§ EXCERPT:
----
Biography of John Robison
John Robison, MA 1756, LLD 1799, and Lecturer of Chemistry at the University of Glasgow, 1766-69. He was a Scottish physicist and mathematician.
Born at Boghall in 1739, son of a Glasgow merchant, Robison enrolled at the University in 1750, graduating MA in 1756, aged 18. At Glasgow, he found lasting inspiration in his professors, the prominent mathematician, Robert Simson, the classicist, and mathematician James Moor, and Robert Dick jnr, Professor of Natural Philosophy. Upon graduation, Robison also met and collaborated for the first time with Joseph Black and James Watt, and began publishing his earliest scientific works, the first of which an improved design for the Newcomen engine in 1757.
Professors Simson and Black provided Robison the reference on which he was appointed tutor to Admiral Charles Knowles’ son, Edward, in 1758. Robison also served as midshipman on board HMS Royal William, accompanying Knowles on General Wolfe’s Quebec Expedition. It was also on Knowles’ recommendation that Robison was sent to Jamaica with the Board of Longitude to test John Harrison's marine chronometer in 1762.
----
§ DATA BLOCK:
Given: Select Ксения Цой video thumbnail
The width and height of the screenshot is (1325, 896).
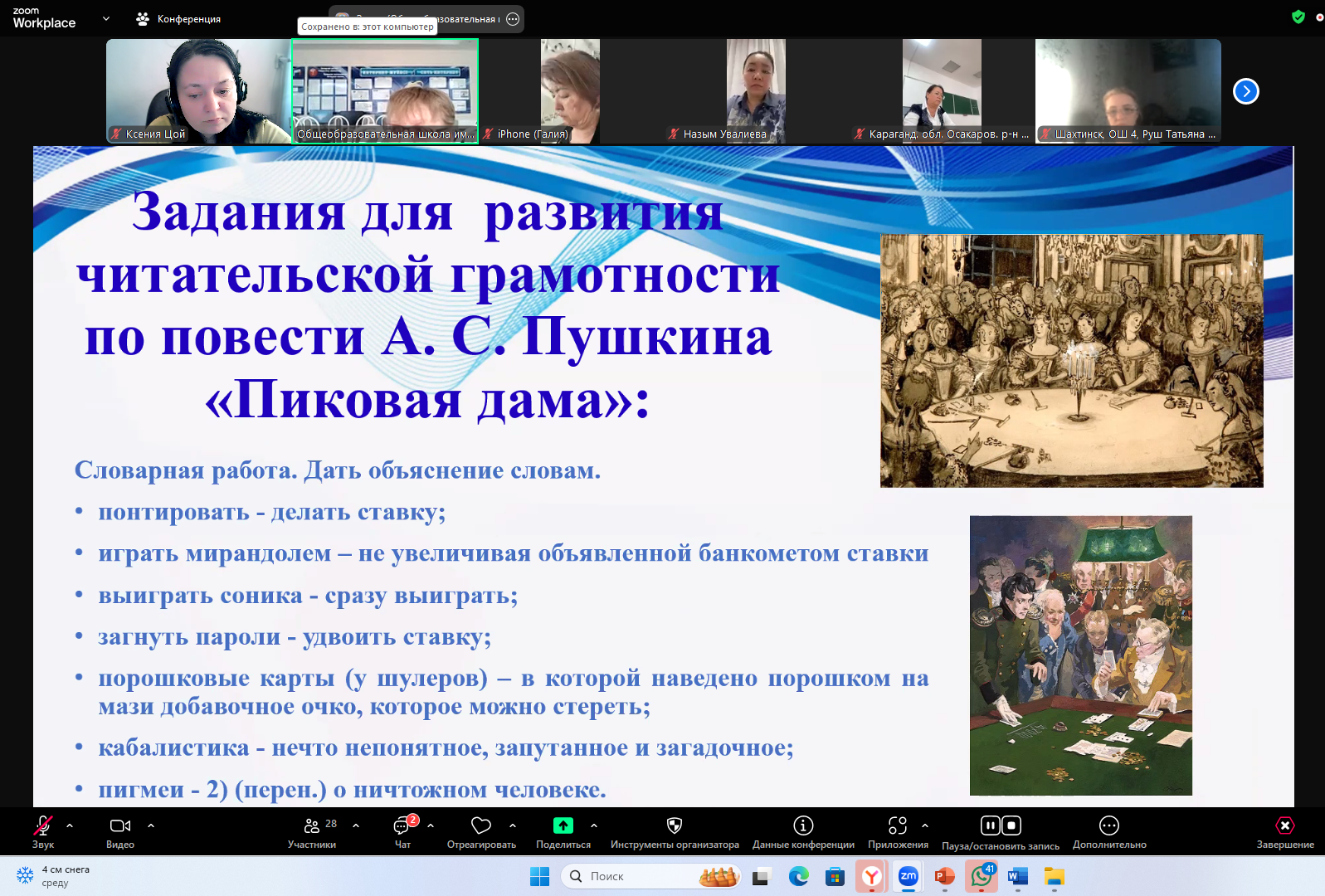Looking at the screenshot, I should pyautogui.click(x=198, y=90).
----
§ OBJECTIVES:
(1) Answer these questions from the John Robison biography:
(a) In what year did Robison enroll at the University of Glasgow?
(b) On which ship did Robison serve as midshipman?
(c) What did Robison go to Jamaica to test in 1762?
(2) Proceed with the John Robison biography, picking up right after its final sentence.
The data has no connection to the John Robison biography.

§ RESPONSE LIST:
(1)
(a) 1750
(b) HMS Royal William
(c) John Harrison's marine chronometer

(2)
Robison returned to Glasgow and, on Black's recommendation, was appointed Lecturer of Chemistry at the University in 1766. A successful lecturer, Robison did find himself fined in 1769 for his share in a squabble with student, David Woodburn, who was expelled.
In 1770, Robison returned to work for Admiral Knowles as his private secretary in St Petersburg, where Knowles had been appointed by Catherine the Great to reform the Russian navy. By 1772, Robison had gained a professorship in mathematics at Kronstadt naval school, rising to the rank of colonel. With his resignation in 1774, Robison was granted a pension by Empress Catherine and elected as a foreign member of the Imperial Academy of Sciences in 1800.
Robison returned to Scotland in 1774 as Professor of Natural Philosophy at the University of Edinburgh, again on the recommendation of Joseph Black, and was appointed as the first General Secretary to the Royal Society of Edinburgh (1783-98).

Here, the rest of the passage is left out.